[1/9] mm: Always initialise folio->_deferred_list

Message ID	20240321142448.1645400-2-willy@infradead.org (mailing list archive)
State	New
Headers	show Return-Path: <owner-linux-mm@kvack.org> From: "Matthew Wilcox (Oracle)" <willy@infradead.org> To: Andrew Morton <akpm@linux-foundation.org> Cc: "Matthew Wilcox (Oracle)" <willy@infradead.org>, linux-mm@kvack.org, David Hildenbrand <david@redhat.com>, Vlastimil Babka <vbabka@suse.cz>, Miaohe Lin <linmiaohe@huawei.com>, Muchun Song <muchun.song@linux.dev>, Oscar Salvador <osalvador@suse.de> Subject: [PATCH 1/9] mm: Always initialise folio->_deferred_list Date: Thu, 21 Mar 2024 14:24:39 +0000 Message-ID: <20240321142448.1645400-2-willy@infradead.org> In-Reply-To: <20240321142448.1645400-1-willy@infradead.org> References: <20240321142448.1645400-1-willy@infradead.org> MIME-Version: 1.0 Content-Transfer-Encoding: 8bit Sender: owner-linux-mm@kvack.org Precedence: bulk
Series	Various significant MM patches \| expand [0/9] Various significant MM patches [1/9] mm: Always initialise folio->_deferred_list [2/9] mm: Create FOLIO_FLAG_FALSE and FOLIO_TYPE_OPS macros [3/9] mm: Remove folio_prep_large_rmappable() [4/9] mm: Support page_mapcount() on page_has_type() pages [5/9] mm: Turn folio_test_hugetlb into a PageType [6/9] mm: Remove a call to compound_head() from is_page_hwpoison() [7/9] mm: Free up PG_slab [8/9] mm: Improve dumping of mapcount and page_type [9/9] hugetlb: Remove mention of destructors

Matthew Wilcox March 21, 2024, 2:24 p.m.

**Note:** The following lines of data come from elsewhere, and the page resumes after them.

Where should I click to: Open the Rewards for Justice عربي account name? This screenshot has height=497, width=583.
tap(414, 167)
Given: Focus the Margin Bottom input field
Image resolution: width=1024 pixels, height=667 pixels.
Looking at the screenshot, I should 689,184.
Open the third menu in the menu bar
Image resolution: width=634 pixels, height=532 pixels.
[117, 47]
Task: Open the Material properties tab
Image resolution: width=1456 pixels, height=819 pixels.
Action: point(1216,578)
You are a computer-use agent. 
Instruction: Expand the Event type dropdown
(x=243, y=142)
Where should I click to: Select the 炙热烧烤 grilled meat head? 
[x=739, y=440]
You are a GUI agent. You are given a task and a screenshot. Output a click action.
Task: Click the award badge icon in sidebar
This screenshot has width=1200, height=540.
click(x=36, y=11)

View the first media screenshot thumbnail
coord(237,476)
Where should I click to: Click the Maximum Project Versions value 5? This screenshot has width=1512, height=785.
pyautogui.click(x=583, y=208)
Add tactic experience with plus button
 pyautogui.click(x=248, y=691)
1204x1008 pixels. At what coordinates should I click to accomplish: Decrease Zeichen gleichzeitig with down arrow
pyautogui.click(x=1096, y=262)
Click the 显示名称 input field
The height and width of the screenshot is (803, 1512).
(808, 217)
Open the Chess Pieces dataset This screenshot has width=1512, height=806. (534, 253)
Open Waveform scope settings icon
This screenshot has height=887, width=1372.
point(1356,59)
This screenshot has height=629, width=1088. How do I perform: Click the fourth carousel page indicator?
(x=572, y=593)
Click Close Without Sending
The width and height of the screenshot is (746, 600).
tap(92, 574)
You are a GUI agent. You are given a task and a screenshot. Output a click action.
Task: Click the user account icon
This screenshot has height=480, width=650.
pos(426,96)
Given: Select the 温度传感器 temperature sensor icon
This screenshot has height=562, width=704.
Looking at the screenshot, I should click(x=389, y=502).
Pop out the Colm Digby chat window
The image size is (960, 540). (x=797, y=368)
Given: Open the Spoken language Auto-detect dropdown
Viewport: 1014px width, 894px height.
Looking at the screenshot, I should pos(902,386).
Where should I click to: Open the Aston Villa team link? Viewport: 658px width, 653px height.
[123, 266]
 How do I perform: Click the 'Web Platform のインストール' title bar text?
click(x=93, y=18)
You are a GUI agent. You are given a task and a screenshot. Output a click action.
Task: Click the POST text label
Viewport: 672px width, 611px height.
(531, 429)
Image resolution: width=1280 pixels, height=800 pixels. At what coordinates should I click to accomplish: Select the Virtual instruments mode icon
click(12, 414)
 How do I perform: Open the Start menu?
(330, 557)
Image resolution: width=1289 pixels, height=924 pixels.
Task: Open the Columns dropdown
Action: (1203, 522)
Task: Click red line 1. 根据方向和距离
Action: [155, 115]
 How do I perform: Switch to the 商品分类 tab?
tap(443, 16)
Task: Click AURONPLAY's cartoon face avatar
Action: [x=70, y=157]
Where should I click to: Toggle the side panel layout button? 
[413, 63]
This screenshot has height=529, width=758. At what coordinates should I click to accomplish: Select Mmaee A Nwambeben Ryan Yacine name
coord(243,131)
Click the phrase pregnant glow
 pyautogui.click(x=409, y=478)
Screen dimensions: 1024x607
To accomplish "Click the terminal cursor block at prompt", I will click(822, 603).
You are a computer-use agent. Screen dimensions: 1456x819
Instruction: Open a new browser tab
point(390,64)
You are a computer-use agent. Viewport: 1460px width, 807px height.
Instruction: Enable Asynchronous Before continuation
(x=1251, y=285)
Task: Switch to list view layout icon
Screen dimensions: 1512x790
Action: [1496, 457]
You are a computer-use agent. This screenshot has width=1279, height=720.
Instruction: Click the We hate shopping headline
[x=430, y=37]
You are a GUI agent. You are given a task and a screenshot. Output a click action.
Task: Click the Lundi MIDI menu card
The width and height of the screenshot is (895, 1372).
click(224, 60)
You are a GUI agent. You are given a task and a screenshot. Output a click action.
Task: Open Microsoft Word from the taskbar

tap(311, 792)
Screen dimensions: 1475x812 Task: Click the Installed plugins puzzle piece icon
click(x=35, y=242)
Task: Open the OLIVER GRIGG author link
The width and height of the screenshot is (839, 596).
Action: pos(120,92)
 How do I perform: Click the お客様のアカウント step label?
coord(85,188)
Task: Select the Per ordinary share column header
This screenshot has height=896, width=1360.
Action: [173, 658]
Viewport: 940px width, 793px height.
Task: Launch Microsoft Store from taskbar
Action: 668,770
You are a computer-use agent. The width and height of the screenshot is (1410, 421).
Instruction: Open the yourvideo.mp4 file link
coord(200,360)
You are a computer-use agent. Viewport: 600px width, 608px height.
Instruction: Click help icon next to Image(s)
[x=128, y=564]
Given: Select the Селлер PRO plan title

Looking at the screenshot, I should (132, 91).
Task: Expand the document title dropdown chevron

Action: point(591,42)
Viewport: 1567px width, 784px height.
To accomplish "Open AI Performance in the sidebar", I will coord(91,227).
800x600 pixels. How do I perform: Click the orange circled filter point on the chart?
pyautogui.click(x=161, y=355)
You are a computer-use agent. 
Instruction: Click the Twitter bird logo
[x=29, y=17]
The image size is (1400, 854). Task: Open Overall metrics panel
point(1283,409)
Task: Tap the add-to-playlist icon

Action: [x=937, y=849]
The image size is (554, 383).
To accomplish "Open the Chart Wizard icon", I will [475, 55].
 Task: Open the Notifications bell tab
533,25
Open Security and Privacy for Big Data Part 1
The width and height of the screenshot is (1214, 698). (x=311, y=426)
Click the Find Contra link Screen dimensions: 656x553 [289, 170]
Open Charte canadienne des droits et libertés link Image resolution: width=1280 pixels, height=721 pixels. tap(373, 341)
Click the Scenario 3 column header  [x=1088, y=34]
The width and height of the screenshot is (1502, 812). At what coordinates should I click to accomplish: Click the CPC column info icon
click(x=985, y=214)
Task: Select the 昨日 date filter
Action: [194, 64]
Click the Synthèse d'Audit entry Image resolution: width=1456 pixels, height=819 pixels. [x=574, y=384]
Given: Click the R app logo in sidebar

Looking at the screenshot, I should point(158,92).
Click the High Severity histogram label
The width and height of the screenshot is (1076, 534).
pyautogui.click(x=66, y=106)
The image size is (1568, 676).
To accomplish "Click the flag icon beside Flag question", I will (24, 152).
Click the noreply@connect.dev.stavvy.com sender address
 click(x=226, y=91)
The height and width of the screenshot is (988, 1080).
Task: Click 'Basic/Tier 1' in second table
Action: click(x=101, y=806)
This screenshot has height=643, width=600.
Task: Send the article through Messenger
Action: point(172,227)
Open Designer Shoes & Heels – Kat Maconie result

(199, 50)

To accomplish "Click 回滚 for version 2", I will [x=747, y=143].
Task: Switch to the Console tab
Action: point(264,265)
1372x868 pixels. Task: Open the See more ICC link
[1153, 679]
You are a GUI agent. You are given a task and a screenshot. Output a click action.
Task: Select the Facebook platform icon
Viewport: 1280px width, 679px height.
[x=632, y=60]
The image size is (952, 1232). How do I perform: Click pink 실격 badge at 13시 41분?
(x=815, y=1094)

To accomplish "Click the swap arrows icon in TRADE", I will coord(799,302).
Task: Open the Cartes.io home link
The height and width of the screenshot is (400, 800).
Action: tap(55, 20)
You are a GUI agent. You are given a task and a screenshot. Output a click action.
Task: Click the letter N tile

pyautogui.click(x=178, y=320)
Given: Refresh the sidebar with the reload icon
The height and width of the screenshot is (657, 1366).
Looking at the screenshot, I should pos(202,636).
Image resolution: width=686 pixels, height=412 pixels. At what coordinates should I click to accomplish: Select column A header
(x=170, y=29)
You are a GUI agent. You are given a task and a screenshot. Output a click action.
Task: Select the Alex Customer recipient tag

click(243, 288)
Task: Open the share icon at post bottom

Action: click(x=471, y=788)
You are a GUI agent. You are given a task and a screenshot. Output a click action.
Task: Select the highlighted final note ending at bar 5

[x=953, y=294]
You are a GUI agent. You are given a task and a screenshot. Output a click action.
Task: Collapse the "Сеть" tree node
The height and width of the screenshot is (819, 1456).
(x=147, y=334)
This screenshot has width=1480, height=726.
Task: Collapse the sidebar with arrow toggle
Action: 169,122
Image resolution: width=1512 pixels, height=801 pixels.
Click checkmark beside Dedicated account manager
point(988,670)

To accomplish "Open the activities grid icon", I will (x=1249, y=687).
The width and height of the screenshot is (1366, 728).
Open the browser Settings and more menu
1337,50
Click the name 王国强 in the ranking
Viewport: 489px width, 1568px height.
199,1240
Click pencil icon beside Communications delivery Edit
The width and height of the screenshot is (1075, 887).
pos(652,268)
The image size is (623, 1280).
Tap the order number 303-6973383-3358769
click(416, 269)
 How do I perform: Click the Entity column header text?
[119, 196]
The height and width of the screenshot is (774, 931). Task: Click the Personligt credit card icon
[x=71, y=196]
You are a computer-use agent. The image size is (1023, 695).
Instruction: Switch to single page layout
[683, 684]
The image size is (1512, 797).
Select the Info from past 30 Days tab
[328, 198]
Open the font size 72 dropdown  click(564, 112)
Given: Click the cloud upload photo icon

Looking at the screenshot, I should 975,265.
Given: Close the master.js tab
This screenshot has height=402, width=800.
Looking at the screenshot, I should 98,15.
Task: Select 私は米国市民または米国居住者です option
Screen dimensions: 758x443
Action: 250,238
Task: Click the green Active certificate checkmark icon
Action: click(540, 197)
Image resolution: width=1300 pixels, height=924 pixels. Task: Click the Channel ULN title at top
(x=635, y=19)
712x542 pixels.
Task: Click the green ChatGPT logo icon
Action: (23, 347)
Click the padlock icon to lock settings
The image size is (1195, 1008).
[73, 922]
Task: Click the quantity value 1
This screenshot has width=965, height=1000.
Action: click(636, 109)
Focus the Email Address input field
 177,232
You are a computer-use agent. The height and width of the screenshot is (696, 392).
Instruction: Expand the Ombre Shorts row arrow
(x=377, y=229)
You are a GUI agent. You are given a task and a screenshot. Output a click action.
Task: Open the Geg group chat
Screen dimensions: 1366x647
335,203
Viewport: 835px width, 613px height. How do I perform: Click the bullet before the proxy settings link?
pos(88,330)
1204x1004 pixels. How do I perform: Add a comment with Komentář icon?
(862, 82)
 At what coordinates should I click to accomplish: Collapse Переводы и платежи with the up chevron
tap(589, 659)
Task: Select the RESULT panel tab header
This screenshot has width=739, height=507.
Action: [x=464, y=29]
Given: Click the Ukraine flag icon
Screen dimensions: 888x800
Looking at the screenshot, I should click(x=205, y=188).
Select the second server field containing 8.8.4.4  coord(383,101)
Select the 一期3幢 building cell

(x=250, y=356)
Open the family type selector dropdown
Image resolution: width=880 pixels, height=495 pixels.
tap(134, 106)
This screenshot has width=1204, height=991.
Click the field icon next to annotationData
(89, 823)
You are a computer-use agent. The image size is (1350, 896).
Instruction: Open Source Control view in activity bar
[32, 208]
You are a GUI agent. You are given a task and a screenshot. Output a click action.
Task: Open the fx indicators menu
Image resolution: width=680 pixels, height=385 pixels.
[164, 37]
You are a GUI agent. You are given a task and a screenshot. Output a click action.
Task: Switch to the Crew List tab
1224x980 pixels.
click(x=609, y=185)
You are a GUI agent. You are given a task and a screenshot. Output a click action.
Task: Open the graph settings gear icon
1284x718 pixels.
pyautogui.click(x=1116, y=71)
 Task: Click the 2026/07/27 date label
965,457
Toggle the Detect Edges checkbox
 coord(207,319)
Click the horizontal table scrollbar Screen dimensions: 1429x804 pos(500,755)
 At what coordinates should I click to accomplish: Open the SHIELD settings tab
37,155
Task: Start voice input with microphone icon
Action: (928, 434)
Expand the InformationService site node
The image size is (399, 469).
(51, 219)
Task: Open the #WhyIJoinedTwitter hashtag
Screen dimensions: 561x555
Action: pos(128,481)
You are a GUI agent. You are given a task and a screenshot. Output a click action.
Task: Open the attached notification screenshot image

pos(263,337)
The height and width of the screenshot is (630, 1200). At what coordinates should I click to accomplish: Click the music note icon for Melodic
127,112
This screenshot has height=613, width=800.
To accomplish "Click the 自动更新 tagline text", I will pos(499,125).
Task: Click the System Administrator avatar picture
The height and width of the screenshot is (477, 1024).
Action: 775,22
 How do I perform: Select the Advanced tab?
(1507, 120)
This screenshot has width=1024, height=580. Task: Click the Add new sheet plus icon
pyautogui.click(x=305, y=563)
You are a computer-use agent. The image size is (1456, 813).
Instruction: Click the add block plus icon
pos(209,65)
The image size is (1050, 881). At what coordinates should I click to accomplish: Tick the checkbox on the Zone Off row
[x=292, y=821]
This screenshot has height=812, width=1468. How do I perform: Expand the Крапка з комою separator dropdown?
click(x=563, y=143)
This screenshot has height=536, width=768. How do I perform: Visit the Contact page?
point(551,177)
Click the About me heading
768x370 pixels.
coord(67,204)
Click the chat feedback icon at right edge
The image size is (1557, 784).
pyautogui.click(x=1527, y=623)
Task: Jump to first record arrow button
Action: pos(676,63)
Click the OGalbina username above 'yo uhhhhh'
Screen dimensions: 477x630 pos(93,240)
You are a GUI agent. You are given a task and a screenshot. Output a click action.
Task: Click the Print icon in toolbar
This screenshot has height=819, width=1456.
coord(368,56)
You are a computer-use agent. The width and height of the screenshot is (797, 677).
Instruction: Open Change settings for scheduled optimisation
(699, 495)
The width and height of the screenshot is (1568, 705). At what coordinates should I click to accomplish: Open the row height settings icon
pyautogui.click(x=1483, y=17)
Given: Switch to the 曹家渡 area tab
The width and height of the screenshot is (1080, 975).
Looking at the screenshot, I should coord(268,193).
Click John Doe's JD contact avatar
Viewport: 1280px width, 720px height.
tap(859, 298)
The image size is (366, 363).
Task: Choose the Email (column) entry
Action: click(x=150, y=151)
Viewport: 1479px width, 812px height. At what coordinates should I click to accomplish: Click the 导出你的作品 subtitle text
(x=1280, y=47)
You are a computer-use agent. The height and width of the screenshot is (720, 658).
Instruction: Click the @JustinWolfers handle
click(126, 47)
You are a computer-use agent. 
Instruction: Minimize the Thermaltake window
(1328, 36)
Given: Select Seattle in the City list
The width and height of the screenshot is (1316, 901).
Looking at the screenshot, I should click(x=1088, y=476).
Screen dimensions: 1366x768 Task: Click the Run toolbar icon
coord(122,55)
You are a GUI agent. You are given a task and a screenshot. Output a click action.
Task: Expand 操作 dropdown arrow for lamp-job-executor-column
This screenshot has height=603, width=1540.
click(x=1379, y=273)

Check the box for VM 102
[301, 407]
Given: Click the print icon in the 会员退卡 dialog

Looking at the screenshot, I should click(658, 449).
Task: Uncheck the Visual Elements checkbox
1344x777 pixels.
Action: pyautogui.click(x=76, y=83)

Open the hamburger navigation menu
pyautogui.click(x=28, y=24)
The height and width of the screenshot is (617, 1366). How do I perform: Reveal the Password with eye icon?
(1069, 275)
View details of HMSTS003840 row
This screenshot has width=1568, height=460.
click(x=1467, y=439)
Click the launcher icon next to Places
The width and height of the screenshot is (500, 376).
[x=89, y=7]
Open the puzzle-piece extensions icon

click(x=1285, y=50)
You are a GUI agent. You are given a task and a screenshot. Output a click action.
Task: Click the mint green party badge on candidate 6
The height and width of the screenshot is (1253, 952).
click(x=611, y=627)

UTC

For compound pages which are at least order-2 (and hence have a
deferred_list), initialise it and then we can check at free that the
page is not part of a deferred list.  We recently found this useful to
rule out a source of corruption.

Signed-off-by: Matthew Wilcox (Oracle) <willy@infradead.org>
---
 mm/huge_memory.c | 2 --
 mm/hugetlb.c     | 3 ++-
 mm/internal.h    | 2 ++
 mm/memcontrol.c  | 2 ++
 mm/page_alloc.c  | 9 +++++----
 5 files changed, 11 insertions(+), 7 deletions(-)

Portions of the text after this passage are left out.